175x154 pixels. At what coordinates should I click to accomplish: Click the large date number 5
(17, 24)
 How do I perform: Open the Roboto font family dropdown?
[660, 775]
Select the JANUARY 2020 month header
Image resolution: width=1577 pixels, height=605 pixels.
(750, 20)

-=-=-

● Assigned task
Set the whole listing down again so that it matches the original exactly.

● Answer to this task
175x154 pixels. At what coordinates should I click to accomplish: Click the large date number 5
(17, 24)
 How do I perform: Open the Roboto font family dropdown?
[660, 775]
Select the JANUARY 2020 month header
Image resolution: width=1577 pixels, height=605 pixels.
(750, 20)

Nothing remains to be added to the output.